Winning the 2000 world championship was a "decisive" moment for Michael Schumacher and Ferrari, according to his manager Sabine Kehm. Schumacher joined Ferrari in 1996 after winning a duo of titles with Benetton.
The German was keen to end the drought that the Scuderia outfit was suffering from, as it had not won a drivers' title since 1979 and a constructors' championship since 1983. It took a handful of years and disappointing loses, however Schumacher won his first title for the team in 2000.
The victory would spark a streak that remains unmatched, as he would go on to take five consecutive championships with Ferrari. Speaking on F1's official Beyond The Grid podcast, Kehm says that his first title set in motion the rest of his tenure at the Maranello squad.
“It was clear the pressure was extremely high, I felt that it was a decisive year,” Kehm said. “I don’t know what would have happened if the championship would not have happened.
"I really had the feeling that I wouldn’t know what would have happened if they don’t make it. He was really incredibly working in that year and really put in everything.”

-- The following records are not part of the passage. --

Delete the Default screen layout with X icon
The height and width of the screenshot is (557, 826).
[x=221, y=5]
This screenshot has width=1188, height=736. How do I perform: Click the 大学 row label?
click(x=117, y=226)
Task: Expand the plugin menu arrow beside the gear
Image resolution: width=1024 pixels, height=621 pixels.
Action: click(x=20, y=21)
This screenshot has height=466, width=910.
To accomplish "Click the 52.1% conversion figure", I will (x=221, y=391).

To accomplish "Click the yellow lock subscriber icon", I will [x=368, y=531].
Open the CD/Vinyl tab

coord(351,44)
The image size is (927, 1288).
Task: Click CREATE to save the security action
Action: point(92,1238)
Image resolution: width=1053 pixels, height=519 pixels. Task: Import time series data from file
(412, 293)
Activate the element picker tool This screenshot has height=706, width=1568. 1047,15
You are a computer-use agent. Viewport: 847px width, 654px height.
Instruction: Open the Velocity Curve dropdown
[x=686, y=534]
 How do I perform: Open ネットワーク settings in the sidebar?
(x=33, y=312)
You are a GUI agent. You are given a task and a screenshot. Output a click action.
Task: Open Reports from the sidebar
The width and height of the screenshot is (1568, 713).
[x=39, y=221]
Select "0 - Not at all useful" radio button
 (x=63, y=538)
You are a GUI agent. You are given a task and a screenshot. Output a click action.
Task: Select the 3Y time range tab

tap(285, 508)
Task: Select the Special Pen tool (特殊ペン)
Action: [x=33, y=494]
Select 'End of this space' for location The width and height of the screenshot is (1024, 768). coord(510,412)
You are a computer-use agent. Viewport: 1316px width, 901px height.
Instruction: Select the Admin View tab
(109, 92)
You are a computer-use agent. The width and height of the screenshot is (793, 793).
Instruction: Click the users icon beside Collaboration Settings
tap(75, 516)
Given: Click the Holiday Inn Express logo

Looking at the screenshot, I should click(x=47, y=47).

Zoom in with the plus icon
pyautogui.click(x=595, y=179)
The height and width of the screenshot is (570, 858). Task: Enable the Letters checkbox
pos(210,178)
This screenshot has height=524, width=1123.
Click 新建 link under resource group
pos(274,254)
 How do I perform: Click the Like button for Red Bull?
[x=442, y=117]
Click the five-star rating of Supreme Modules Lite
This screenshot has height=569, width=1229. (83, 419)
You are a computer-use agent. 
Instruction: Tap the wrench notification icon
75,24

Kehm described the extent of the emotions that the team members went through when he won the championship in Japan: “I really remember when Michael won [the title] in Suzuka - I never imagined such an explosion of emotions from the whole team,” Kehm said.
“When he crossed the finish line people in the back of the garage were in tears. I think only then I really understood what it meant to them, because they had tried for so long for so many years.
“There were some mechanics who had been around for 25 years and they were literally really crying in tears, but ashamed they were crying so they were trying to hide it. I’ve never seen something so touching. That was the moment that I really thought ‘wow’. It was even bigger than I expected it to be.”